### Your task:
Determine how many lines of the entries contain "dimensions". Reply with that number alone.

[[ Dataset records open ]]

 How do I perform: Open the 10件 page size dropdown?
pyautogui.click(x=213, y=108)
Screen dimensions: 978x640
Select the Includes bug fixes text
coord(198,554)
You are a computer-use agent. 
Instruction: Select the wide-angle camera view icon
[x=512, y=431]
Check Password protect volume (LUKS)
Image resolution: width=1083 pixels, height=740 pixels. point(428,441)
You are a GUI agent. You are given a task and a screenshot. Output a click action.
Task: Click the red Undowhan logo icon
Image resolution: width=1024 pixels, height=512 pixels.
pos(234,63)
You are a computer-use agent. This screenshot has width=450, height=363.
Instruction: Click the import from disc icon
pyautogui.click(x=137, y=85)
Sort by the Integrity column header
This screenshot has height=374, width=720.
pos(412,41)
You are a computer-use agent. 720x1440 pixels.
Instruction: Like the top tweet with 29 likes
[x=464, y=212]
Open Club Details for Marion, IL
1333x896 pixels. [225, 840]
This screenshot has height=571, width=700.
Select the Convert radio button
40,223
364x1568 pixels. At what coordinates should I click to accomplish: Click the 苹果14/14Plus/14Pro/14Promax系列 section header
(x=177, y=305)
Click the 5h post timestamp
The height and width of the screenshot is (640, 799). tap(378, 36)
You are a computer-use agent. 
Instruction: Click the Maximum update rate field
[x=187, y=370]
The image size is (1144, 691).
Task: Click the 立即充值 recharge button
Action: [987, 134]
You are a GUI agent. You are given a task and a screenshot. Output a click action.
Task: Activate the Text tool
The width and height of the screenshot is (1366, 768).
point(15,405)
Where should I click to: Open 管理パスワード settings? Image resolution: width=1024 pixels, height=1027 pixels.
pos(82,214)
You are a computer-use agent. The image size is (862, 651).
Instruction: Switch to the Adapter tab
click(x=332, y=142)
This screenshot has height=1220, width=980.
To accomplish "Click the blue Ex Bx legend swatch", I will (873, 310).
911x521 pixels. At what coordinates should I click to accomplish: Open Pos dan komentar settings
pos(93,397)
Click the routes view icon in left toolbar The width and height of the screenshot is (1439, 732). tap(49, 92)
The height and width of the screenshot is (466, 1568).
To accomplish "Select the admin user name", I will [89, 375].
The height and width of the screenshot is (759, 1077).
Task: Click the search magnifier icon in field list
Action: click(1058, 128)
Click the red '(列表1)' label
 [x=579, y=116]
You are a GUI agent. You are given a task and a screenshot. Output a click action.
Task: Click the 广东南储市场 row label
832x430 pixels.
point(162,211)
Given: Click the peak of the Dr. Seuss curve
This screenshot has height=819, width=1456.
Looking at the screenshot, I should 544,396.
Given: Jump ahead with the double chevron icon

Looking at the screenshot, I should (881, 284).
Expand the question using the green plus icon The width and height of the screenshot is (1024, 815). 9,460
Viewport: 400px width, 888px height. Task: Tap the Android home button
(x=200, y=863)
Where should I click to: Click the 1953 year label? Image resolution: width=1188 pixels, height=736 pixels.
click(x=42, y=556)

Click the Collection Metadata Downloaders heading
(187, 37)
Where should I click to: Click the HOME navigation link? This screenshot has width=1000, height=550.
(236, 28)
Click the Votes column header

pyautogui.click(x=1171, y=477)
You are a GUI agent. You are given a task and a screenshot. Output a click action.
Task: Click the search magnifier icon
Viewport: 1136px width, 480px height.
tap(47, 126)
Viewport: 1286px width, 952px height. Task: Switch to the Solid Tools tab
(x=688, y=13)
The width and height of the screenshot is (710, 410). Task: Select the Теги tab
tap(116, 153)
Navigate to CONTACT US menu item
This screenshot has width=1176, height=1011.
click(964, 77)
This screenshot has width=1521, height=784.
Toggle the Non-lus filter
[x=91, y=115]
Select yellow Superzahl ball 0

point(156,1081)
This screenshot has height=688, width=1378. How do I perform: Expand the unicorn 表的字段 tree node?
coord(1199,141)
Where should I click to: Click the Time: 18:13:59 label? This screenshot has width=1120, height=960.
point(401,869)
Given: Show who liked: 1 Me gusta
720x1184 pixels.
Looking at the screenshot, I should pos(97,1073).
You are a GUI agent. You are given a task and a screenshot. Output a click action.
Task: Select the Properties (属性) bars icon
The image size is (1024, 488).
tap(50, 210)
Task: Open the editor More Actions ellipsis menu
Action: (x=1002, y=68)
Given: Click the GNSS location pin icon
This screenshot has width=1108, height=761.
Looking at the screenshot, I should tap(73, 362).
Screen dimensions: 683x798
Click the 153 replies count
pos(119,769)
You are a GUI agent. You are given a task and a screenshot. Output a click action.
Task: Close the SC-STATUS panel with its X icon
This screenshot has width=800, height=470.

[[ Dataset records closed ]]

### Result of the exercise:
2